Stored items
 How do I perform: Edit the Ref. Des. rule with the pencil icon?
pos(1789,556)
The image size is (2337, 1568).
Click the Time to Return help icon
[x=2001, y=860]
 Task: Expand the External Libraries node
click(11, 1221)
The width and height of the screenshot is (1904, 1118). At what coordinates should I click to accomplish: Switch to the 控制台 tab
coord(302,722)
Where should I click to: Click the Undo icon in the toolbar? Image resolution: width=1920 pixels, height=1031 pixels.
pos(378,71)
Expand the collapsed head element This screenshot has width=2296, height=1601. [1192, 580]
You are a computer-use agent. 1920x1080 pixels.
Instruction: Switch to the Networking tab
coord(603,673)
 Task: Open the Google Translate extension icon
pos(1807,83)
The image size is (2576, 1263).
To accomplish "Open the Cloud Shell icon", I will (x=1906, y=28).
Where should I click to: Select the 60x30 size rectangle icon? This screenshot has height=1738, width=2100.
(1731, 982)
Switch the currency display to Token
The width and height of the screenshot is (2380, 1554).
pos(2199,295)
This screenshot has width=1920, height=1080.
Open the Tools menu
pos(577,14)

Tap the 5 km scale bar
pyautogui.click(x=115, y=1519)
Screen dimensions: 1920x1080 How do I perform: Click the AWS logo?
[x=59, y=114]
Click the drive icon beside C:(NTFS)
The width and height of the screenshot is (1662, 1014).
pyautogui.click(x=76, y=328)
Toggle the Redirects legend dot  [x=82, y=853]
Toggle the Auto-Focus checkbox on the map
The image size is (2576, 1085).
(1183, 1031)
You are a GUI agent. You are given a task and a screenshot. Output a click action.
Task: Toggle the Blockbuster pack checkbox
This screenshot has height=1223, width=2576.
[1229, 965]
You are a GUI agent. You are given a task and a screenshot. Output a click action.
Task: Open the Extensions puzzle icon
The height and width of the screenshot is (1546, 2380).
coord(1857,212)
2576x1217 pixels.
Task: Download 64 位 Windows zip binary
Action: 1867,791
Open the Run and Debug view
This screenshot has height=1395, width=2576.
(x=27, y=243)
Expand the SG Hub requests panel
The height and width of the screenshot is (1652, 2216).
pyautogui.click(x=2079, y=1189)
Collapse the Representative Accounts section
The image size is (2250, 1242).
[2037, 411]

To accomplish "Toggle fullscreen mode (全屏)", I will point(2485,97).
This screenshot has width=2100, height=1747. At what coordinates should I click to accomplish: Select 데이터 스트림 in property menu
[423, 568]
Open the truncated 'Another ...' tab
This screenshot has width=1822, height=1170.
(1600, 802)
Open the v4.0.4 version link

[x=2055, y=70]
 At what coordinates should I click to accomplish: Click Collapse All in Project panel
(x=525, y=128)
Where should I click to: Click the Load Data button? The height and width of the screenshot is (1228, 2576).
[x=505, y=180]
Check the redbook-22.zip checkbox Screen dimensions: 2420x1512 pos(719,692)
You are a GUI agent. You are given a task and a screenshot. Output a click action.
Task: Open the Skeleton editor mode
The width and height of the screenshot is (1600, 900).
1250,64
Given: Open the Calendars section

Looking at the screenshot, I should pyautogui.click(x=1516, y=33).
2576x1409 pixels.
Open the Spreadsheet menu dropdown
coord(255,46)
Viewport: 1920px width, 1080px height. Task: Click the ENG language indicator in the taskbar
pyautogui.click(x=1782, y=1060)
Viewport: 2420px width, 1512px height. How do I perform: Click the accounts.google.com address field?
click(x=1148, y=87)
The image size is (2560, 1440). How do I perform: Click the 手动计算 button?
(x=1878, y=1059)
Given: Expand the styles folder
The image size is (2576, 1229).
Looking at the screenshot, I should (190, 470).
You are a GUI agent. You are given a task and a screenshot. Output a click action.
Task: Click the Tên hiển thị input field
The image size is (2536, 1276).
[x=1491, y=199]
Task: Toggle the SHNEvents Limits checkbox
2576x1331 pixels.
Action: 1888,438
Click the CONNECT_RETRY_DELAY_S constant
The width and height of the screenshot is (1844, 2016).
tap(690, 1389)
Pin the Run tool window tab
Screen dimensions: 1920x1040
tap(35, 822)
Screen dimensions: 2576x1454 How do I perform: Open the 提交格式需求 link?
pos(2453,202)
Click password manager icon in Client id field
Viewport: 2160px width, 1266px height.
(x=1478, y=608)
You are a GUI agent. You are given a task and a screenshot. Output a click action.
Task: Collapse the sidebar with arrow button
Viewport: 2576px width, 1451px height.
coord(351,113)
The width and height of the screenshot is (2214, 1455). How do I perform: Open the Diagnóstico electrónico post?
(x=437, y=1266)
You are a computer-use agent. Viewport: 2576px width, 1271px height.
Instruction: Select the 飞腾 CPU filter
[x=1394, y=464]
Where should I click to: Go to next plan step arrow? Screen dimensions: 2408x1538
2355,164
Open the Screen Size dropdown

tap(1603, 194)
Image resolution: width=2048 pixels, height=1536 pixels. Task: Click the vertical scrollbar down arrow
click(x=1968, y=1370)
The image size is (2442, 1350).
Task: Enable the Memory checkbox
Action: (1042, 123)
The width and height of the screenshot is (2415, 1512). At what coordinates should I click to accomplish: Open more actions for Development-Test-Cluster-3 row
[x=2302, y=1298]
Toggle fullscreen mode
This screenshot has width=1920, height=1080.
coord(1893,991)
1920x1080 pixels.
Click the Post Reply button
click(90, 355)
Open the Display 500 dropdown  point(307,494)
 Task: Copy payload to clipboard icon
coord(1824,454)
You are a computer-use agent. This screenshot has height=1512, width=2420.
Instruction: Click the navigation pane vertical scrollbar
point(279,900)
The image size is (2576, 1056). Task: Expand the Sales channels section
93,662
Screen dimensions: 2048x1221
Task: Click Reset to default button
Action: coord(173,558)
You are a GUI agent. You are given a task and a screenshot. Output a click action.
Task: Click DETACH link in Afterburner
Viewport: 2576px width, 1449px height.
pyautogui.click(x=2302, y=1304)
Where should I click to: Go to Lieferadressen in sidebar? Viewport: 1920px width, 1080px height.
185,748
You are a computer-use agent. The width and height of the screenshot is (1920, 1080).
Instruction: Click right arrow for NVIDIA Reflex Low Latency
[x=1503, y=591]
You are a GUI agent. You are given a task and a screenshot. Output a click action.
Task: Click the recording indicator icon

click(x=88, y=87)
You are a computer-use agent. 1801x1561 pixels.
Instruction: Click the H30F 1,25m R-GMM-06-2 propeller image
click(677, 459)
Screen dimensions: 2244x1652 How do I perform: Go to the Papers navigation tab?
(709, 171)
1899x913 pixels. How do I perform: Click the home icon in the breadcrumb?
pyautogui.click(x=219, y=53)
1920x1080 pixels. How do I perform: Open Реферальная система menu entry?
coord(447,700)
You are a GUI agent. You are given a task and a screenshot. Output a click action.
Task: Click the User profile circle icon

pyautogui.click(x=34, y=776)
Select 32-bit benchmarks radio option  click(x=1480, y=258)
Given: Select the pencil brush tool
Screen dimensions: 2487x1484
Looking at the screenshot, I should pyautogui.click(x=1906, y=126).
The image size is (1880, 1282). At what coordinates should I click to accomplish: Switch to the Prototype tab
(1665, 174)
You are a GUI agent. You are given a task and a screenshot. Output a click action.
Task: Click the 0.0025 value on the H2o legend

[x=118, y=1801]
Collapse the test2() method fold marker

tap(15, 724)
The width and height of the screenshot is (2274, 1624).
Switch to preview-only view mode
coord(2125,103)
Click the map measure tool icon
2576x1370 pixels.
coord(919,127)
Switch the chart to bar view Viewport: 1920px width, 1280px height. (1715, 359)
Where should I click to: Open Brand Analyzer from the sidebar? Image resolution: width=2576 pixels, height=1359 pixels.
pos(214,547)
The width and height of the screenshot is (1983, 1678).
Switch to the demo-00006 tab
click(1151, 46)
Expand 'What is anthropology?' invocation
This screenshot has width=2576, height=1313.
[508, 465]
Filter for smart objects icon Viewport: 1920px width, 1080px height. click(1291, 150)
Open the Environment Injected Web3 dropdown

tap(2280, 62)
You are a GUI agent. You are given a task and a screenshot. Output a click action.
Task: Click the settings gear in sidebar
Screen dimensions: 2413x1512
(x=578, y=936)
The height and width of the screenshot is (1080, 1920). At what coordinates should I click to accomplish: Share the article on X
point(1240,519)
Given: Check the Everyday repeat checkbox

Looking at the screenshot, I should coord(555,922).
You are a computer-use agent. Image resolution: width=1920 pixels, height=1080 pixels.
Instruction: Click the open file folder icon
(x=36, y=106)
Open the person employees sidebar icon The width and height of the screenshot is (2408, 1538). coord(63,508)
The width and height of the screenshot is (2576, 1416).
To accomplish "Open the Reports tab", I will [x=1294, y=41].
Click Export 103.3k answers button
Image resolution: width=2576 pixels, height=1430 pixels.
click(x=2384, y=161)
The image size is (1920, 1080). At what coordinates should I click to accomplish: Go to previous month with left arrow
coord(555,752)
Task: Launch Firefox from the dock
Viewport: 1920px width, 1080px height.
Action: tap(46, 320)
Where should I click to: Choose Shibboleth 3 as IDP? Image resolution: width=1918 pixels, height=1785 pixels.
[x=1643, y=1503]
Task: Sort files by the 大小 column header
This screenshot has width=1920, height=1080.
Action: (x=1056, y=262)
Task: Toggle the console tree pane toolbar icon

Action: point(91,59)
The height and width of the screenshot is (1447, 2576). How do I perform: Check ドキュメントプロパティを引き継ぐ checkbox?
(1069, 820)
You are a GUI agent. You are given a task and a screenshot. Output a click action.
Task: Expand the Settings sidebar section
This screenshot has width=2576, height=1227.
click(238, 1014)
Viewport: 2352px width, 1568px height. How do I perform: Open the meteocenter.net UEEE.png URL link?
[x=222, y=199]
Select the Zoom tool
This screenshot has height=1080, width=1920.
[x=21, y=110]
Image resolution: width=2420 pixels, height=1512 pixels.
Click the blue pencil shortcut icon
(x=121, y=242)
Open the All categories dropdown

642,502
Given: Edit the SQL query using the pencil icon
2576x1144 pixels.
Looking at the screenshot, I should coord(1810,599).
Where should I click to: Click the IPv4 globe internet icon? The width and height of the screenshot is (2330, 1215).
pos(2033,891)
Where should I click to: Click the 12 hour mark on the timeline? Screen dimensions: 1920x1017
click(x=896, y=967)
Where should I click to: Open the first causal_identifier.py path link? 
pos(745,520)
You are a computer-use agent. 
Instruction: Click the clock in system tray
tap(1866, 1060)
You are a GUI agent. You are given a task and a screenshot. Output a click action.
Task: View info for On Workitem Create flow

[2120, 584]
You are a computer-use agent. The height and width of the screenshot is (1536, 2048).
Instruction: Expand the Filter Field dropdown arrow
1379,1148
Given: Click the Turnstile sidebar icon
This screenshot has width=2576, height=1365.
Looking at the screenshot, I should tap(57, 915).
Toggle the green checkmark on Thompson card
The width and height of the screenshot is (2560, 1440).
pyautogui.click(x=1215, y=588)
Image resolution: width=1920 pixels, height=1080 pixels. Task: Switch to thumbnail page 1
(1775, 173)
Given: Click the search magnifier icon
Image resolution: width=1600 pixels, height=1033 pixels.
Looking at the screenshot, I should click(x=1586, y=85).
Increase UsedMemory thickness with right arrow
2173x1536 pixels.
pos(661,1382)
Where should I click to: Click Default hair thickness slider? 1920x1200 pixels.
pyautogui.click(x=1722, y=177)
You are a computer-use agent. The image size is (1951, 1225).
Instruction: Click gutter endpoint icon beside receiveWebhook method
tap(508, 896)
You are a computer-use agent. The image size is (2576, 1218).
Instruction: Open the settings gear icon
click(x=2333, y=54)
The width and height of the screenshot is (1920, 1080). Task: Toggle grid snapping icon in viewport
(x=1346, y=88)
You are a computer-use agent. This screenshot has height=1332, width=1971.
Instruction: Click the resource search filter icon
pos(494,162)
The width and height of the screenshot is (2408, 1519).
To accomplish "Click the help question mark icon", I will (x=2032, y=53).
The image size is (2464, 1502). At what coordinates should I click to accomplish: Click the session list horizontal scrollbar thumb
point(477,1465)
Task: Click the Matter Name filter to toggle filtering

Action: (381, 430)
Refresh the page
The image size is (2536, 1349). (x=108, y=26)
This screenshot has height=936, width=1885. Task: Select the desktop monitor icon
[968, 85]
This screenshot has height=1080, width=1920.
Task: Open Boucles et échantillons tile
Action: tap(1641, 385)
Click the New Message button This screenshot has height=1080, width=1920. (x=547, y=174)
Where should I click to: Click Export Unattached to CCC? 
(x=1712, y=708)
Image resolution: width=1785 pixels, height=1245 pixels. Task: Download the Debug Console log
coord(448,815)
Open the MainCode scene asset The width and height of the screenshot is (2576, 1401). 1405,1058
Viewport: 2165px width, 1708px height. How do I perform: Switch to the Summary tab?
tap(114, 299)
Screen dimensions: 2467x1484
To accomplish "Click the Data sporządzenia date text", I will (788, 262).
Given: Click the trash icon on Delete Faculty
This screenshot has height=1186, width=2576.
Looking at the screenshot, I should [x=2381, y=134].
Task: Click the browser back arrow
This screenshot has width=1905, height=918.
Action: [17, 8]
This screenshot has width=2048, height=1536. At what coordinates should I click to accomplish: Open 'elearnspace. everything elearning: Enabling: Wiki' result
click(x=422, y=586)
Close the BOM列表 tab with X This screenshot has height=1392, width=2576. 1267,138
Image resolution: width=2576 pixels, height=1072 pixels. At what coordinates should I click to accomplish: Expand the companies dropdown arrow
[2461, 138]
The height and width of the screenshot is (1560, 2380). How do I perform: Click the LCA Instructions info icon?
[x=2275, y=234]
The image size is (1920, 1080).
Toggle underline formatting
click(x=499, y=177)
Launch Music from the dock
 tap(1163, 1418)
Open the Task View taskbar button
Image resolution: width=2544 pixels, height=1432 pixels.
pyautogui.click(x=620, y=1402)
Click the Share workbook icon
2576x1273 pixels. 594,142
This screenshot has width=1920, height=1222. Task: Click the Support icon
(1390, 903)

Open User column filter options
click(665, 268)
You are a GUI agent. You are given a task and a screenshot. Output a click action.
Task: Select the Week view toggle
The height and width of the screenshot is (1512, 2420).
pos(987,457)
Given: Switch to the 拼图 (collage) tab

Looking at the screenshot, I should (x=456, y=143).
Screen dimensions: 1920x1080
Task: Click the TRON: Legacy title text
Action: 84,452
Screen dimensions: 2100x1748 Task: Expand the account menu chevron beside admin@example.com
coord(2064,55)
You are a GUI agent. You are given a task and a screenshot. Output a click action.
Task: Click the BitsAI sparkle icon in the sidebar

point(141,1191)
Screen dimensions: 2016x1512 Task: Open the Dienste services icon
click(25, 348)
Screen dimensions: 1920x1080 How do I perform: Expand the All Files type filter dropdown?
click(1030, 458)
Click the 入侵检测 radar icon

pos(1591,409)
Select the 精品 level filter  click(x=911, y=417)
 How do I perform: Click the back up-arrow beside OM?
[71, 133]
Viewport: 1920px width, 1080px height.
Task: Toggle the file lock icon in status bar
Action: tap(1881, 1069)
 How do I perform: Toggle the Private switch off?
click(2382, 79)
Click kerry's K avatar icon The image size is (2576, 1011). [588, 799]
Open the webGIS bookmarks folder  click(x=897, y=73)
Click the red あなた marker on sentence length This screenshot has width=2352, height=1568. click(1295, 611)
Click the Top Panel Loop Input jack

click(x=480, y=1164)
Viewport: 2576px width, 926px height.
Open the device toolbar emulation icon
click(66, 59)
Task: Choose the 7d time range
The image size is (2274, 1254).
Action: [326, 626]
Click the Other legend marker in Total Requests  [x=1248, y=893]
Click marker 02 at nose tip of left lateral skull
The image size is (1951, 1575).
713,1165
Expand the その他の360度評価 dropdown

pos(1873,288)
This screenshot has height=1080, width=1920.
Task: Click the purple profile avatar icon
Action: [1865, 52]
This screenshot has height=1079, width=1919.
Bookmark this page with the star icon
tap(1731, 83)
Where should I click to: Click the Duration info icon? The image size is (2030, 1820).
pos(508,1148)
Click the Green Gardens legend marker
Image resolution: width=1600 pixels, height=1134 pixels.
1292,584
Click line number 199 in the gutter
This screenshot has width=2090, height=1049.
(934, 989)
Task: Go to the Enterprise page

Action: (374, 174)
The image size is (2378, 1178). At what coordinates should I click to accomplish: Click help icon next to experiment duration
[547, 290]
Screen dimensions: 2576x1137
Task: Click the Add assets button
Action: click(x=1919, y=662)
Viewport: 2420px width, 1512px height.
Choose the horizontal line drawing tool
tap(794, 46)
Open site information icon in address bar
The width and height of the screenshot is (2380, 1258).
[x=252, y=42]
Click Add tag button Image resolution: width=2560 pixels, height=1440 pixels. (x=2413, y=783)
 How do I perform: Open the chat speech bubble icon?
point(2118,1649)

▶ **Work required**
Which lines above run from the one containing "Given: Switch to the 拼图 (collage) tab" to the one containing "Select the 精品"? Give them again exactly, both ends included.

▶ **Task solution**
Given: Switch to the 拼图 (collage) tab

Looking at the screenshot, I should (x=456, y=143).
Screen dimensions: 1920x1080
Task: Click the TRON: Legacy title text
Action: 84,452
Screen dimensions: 2100x1748 Task: Expand the account menu chevron beside admin@example.com
coord(2064,55)
You are a GUI agent. You are given a task and a screenshot. Output a click action.
Task: Click the BitsAI sparkle icon in the sidebar

point(141,1191)
Screen dimensions: 2016x1512 Task: Open the Dienste services icon
click(25, 348)
Screen dimensions: 1920x1080 How do I perform: Expand the All Files type filter dropdown?
click(1030, 458)
Click the 入侵检测 radar icon

pos(1591,409)
Select the 精品 level filter  click(x=911, y=417)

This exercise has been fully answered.